Aku berpaling malas ke samping, menghadap Ichikawa-san. Aku agak terganggu dengan senyuman sinisnya.
“Kamu ngomong apa, Ichikawa-san? Juga… tolong jangan panggil nama depanku, dong!”
“Benarkah~?” Kedua tangan Ichikawa-san meraih pipiku, dan menariknya kencang.
“Ara ara~ Pertama…~ kamu harus menjelaskan siapa gadis ini~?”
(Sial! Kenapa aku bisa sebodoh itu? Bahkan aku belum memberitahu siapapun soal Ventine-san!)
“I-ichikawa-san! He-hentikan! Sa-sakit!”
Ia nggak menggubrisku dan malah mengencangkan tarikannya.
“Ara ara~ Kedua…~. Aku telah menunggumu dari pagi hingga jam sepuluh bahkan masih menunggu lagi dua jam?!~ Bagaimana dengan itu, Chi--ba-san~?”
Suara kalemnya nggak menenangkan sekali. Justru sebaliknya itu terasa mencekam. Karena aku ingat kalau jam tujuh pagi akan datang berkunjung ke gedung kecil yang Ichikawa-san beli. Aku menerima tawaran pekerjaannya. Meski ia memaksa, sih.
Ngomong – ngomong… aku ingat soal kemarin. Begitu masuk apartemenku, langsung mengarah ke kasur tidur. Bahkan aku masih mengenakan jas kerja dan bunga krisan putih ini juga masih di sakuku.
(Yah mau bagaimana lagi, ‘kan? Lagipula sampai di apartemen pukul 03.15 pagi? Bagaimana aku bisa bangung di jam 07.00? Apakah aku menjadi budak pekerja lagi?)
Nah, tapi yang jelas aku memang harus meminta maaf pada kedua wanita di hadapanku ini.
***
Kini aku duduk di sofa ruang tamu, dengan dua orang wanita asing. Aku tahu ini akan membuat imageku dipertanyakan.
Kesampingkan hal itu….
Dua pipiku merah padam dan agak nyeri.

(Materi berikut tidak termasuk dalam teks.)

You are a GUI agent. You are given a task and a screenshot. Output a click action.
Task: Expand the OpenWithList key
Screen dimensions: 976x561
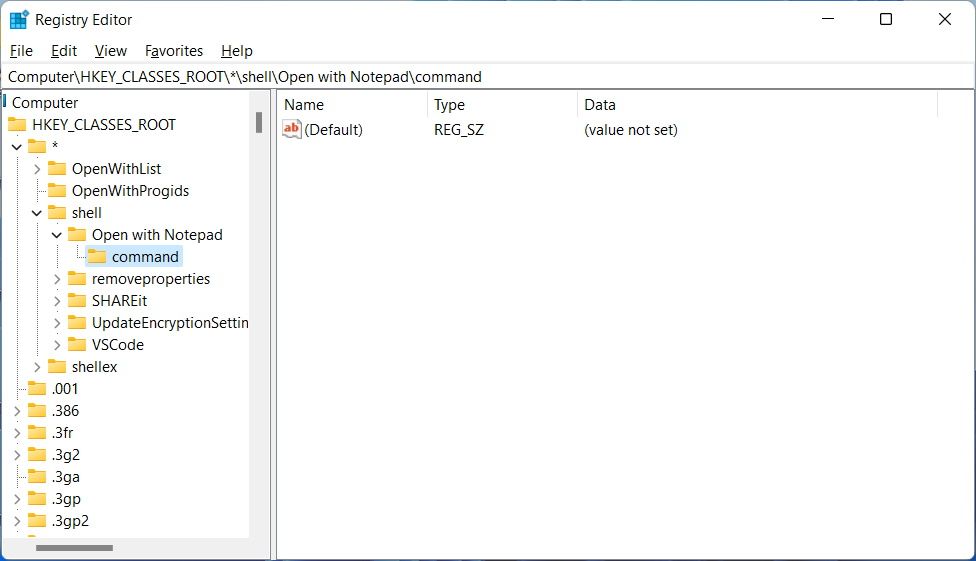coord(37,169)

Aku telah membuktikannya sendiri saat membersihkan wajahku dengan sabun wajah saat mandi. ‘Inilah yang dilakukan pria bila berkali – kali menghancurkan hati wanita’, begitulah kata Ichikawa-san. Ichikawa-san mengomel padaku bahkan saat makan siang, meski aku melewatkan sarapan.
Oh ngomong – ngomong…
Aku nggak menyangka bahwa Ventine-san membuat nasi goreng. Nah, walau itu sudah dingin karena itu seharusnya matang pagi tadi. Aku juga membuatnya kecewa, karena nggak mencicipi makanannya di saat masih hangat. Soal rasa… nah, cukup mirip. Walau nggak hangat, ini jelas masih terasa enak. Aku pikir, lidah Ventine-san mengingatkanku pada seseorang. Hanya saja, Ventine-san menggunakan telur daripada udang.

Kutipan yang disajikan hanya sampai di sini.